The problem compounds in databases. Heavy queries hold locks. Lock contention slows all queries, not just the ones from the noisy tenant. A single long-running transaction on Tenant A’s data can delay Tenant B’s completely unrelated writes.
Per-Tenant Rate Limiting#
The first defense is application-level rate limiting per tenant. Before a query hits the database, check whether this tenant has consumed their query budget in the current window. If they have, return a 429 or queue the request rather than letting it through.
This protects the database but moves the problem to the queue. The noisy tenant degrades their own experience, not others'.
Infrastructure-Level Isolation#
For compute, Kubernetes resource quotas cap CPU and memory per namespace. Map namespaces to tenants and you get OS-level enforcement that application code can’t bypass.

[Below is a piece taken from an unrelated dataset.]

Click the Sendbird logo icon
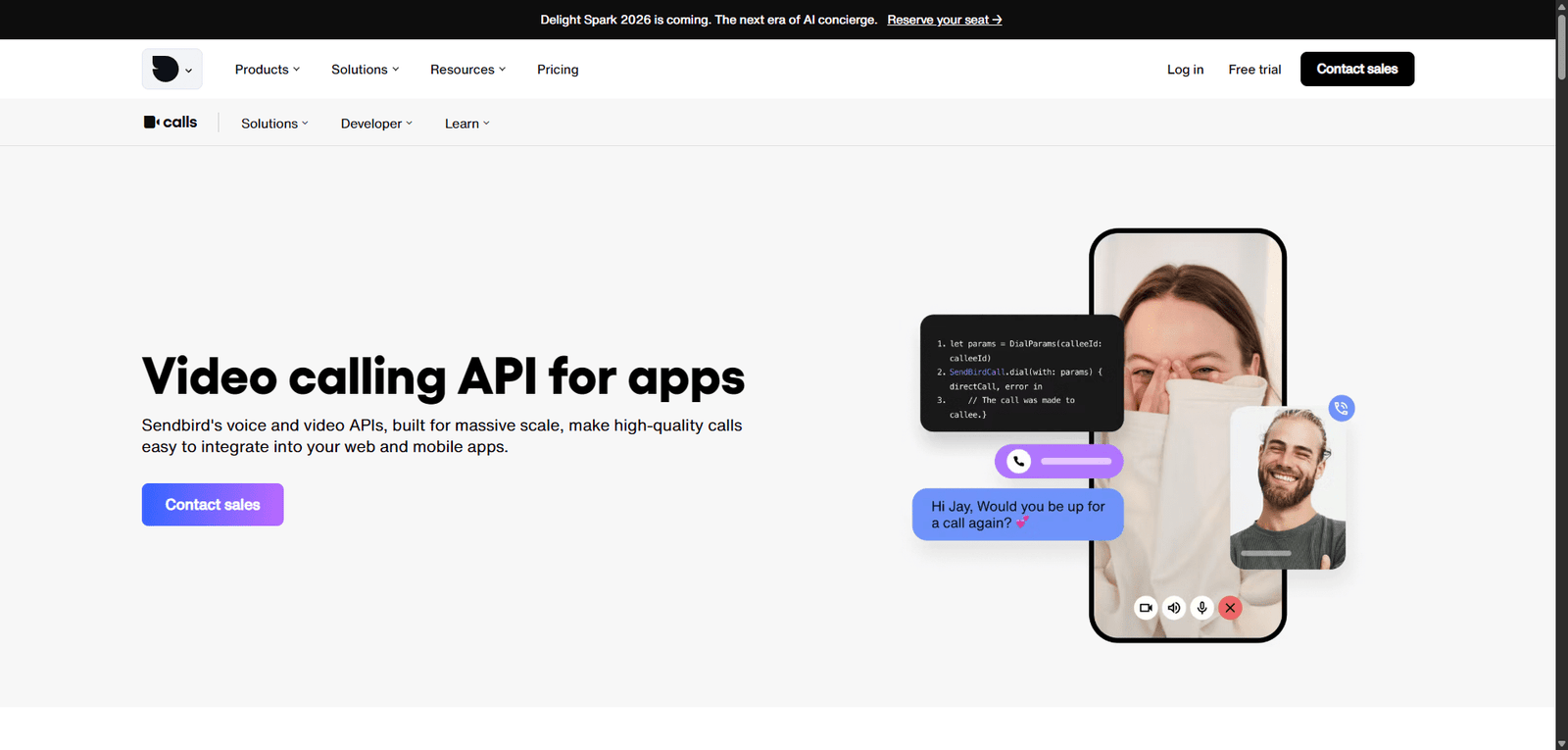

For databases, per-tenant connection pool limits prevent one tenant from holding all the connections. Query timeouts ensure a runaway query doesn’t hold resources indefinitely. These two controls together handle most noisy neighbor cases without needing physical isolation.
At Salesforce#
I saw this firsthand on the CRM platform. Certain enterprise customers ran large batch exports, sometimes millions of records, against the same read replicas as interactive users. These exports would saturate replica I/O and push query times across the board above acceptable thresholds. The fix was routing exports to a dedicated replica set. If that replica was saturated, exports slowed down, but interactive queries from all tenants were unaffected. The separation of batch and interactive workloads was the key, not just rate limiting.
What I’m Learning#
Detecting the noisy neighbor is easy in hindsight. Detecting it in real time requires per-tenant metrics: queries per second, P99 latency, CPU time attributed to each tenant. Without per-tenant visibility, you know there’s a problem but not whose load is causing it.
Do you track resource consumption per tenant, and can you identify the noisy neighbor when something spikes?